:: Your instructions ::
Output the records precisely as they stand. Pictures are to be skipped.

* * * * * * *

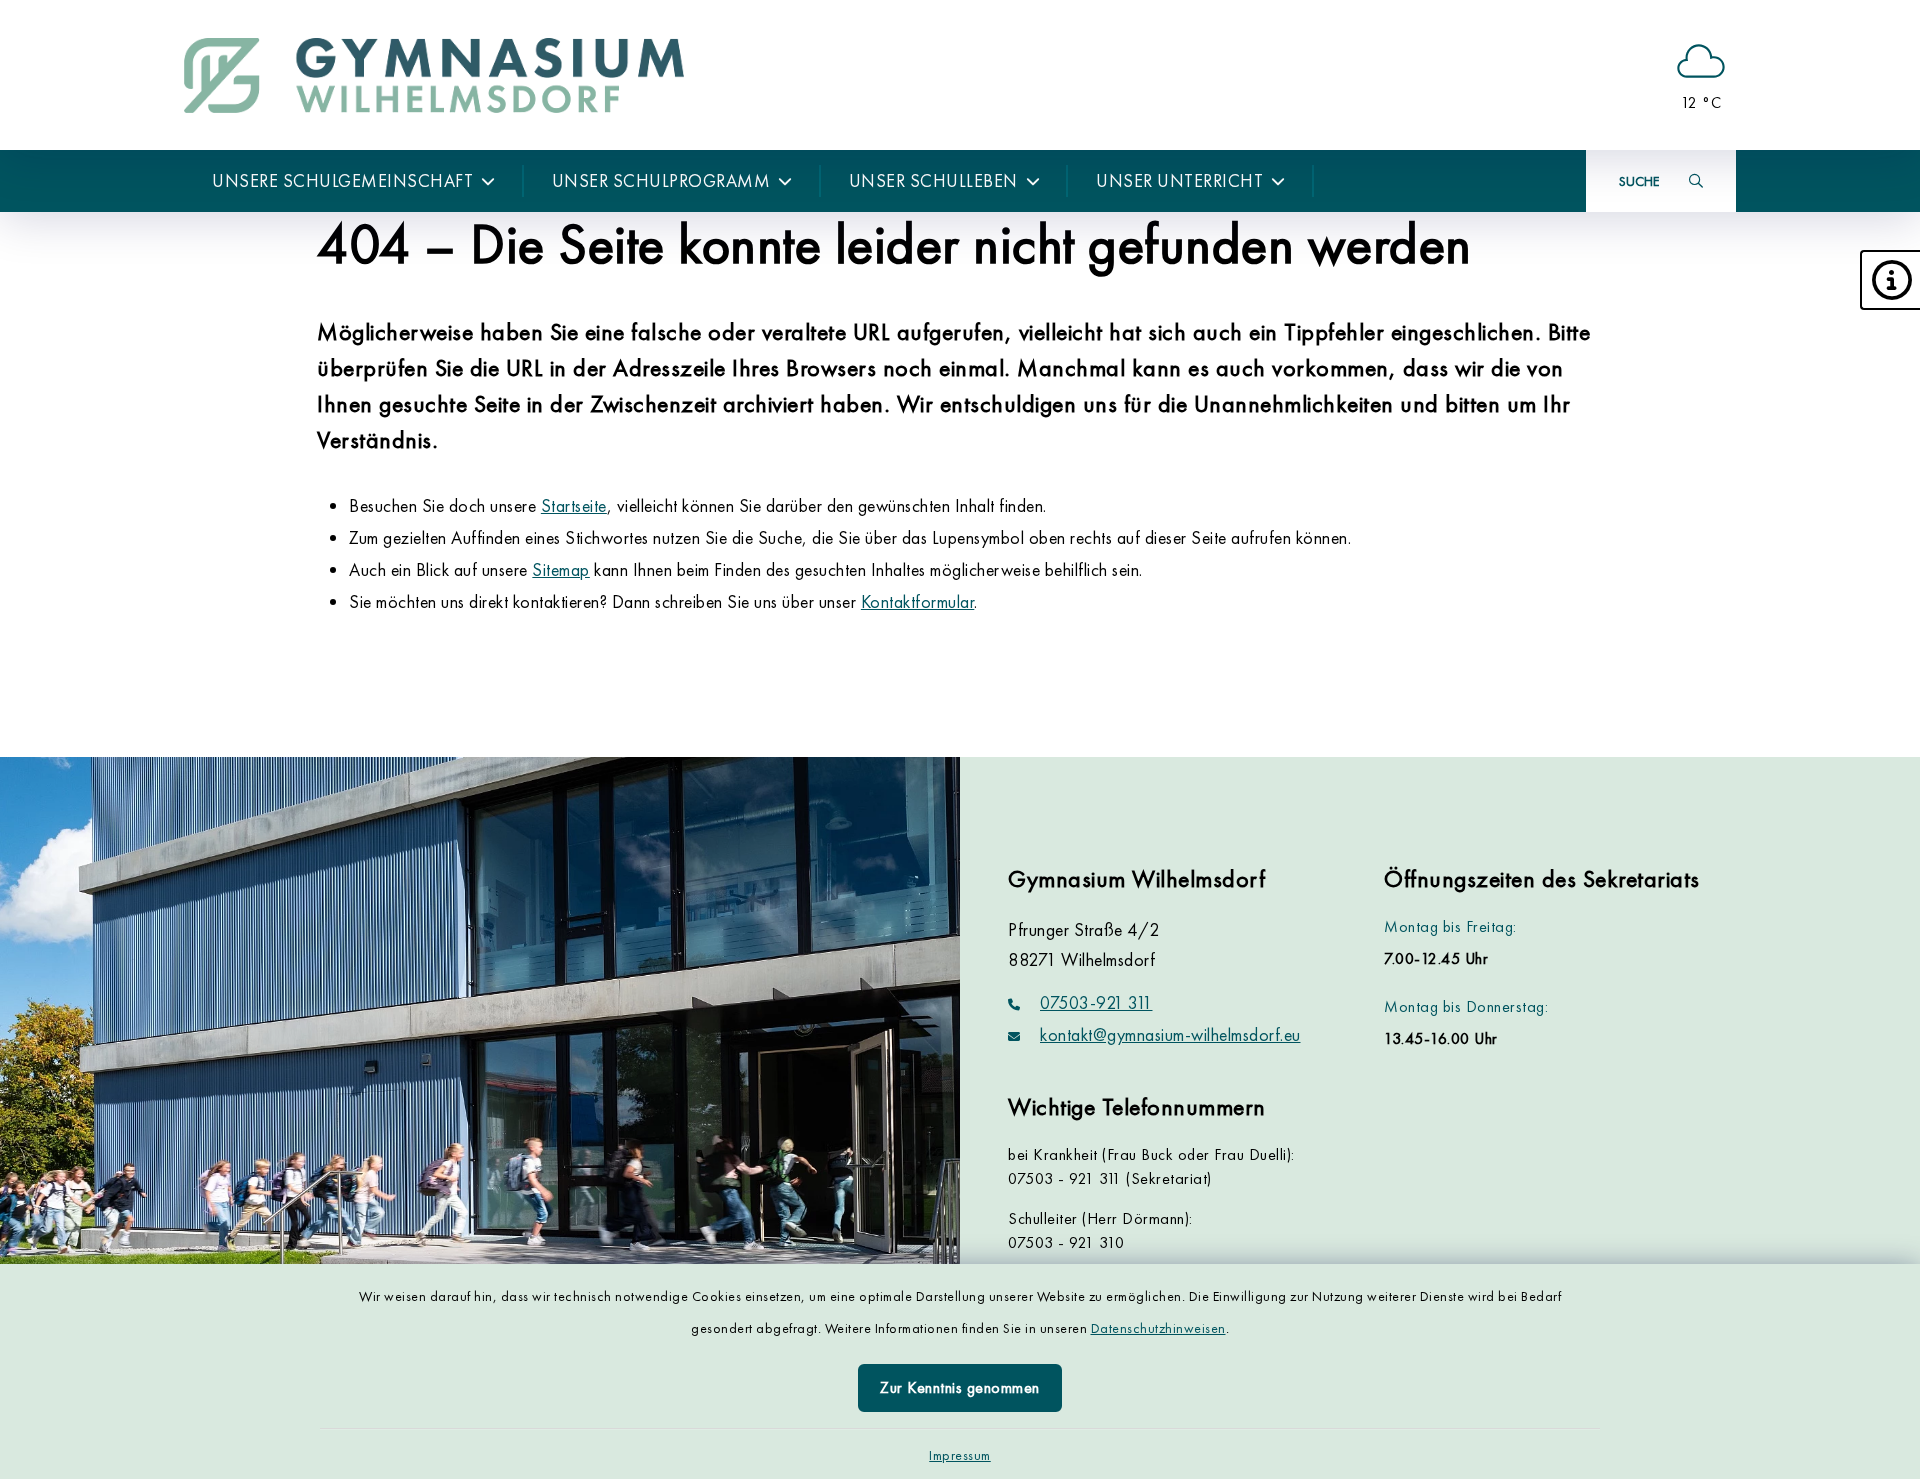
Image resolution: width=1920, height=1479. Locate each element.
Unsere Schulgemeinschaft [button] (342, 180)
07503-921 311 (1096, 1002)
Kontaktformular (918, 601)
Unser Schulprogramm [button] (661, 180)
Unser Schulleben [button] (933, 180)
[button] (1890, 280)
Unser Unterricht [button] (1179, 180)
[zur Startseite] (434, 75)
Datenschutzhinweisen (1158, 1328)
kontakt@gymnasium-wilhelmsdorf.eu (1170, 1034)
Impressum (960, 1455)
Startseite (574, 505)
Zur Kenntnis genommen (960, 1387)
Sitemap (561, 569)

* * * * * * *

:: Your solution ::
Image resolution: width=1920, height=1479. Locate each element.
Unsere Schulgemeinschaft [button] (342, 180)
07503-921 311 (1096, 1002)
Kontaktformular (918, 601)
Unser Schulprogramm [button] (661, 180)
Unser Schulleben [button] (933, 180)
[button] (1890, 280)
Unser Unterricht [button] (1179, 180)
[zur Startseite] (434, 75)
Datenschutzhinweisen (1158, 1328)
kontakt@gymnasium-wilhelmsdorf.eu (1170, 1034)
Impressum (960, 1455)
Startseite (574, 505)
Zur Kenntnis genommen (960, 1387)
Sitemap (561, 569)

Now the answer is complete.